Caldon 2011 - Endon to Meaford

Caldon 2011
Endon to Meaford
13th September 2011

The storm blew itself out overnight, the last ragged clouds parting to reveal a haunting full moon which hovered just over the hills to the south.

Bad moon rising

This is a remote area and by the time we got moving at 10.30am we had only seen one boat. We picked our way along the lonely summit pound to the five locks at Stockton Brook but Belle was feeling poorly so I was single handing my way along. I was very relieved to find most of the flight set in our favour and Belle emerged again just in time to steer the boat through the to lift bridges at Norton Green.

Pivot of old swing bridge at Endon

We soon found ourselves at Milton after which the rural landscape gives way to urban sprawl and the final lift bridge at Ivy House. We had a bit of an incident here which just shows  how even well rehearsed manouvers can go wrong. I was on the bank manning the bridge controls and Belle brought Wand'ring Bark through planning to rope up on the Stoke side whilst I closed the bridge. The snag was she got off and she had left the boat in reverse, realising her mistake too late as the boat was powering away from the bank and back towards the bridge. I decided the car drivers could wait, so I legged it down the towpath and managed to jump on the receeding bows at the very last moment. No harm was done but its scary how this sort of thing can happen at any time.

Caldon Canal summit pound

This wasn't the end of the drama. Just ahead a hire boat was tied to the bank and its crew of four were staring solemnly down the weedhatch, as if into a grave. With Wand'ring Bark secured I walked down to see if  could help. They had caught a bladeful of something unknown and after an hour of ineffectual prodding wit the boathook they were calling the hire base for assistance. "Whats down there?" I asked - "Dunno" came the reply. "Have you had a look?" - "We don't fancy the look of the water". It seems a bit unreasonable to get the engineer out without a proper DIY attempt so I laid down into the hatch and soon emerged with a huge pile of polythene. They have clearly never boated on the BCN!

Site of the fire near the gas pumping station at Stockton Green

Planet Lock is the place to meet mad people. Most times I pass through I seem to encounter a mad / drunk / high person. I don't know if its the combined proximity of the big medical centre and the further education college, or what - but the place really attracts them.

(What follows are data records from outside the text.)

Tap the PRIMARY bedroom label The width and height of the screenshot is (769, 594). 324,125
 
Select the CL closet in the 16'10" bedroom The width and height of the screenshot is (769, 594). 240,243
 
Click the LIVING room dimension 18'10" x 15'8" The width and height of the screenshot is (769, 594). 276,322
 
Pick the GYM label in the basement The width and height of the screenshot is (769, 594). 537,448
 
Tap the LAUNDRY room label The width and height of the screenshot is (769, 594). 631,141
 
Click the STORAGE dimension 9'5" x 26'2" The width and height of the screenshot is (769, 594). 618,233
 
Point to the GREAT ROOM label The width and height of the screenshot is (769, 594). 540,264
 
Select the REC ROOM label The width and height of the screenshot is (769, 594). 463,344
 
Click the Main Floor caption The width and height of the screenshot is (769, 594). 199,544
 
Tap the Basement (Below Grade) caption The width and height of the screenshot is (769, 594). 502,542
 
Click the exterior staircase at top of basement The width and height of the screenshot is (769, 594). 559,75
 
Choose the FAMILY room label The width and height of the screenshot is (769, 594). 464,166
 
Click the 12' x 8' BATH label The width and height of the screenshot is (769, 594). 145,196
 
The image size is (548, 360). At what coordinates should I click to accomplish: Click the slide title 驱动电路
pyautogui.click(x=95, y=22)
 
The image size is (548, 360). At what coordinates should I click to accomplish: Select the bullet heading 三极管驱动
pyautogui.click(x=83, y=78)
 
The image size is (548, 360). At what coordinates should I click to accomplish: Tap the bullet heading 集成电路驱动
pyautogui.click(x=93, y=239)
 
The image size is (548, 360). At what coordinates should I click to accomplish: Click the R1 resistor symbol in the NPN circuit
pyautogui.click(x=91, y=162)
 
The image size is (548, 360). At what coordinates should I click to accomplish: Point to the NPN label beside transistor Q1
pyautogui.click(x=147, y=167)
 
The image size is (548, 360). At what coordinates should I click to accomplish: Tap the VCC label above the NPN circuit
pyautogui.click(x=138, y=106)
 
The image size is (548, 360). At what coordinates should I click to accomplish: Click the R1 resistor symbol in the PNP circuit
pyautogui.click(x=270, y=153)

Our passage through the rest of Stoke was uneventful, with a steady string of boats rising up and so speeding our passage through the locks.

The traffic ceased as we passed through Hem Heath and thunder clouds gathered above us. Eventually the heavens opened as we entered Trentham Lock, soaking us and the wheelchair bound skipper of nb Shropshire Lass 2 who was loitering in the area whilst his wife has having a broken leg set in the nearby hospital. We were planning to get into Stone for the night and sample the real ale at a recommended pub, but fate decreed otherwise. Just as we were approaching the top of Meaford Locks the bodged repair to the hatch cover (broken in Froghall Tunnel) decided to fail and we were left with an unlockable boat. We therefore stopped and by raiding various bits of the internal fit out were able to effect a decent fix, completing it just as the sun set.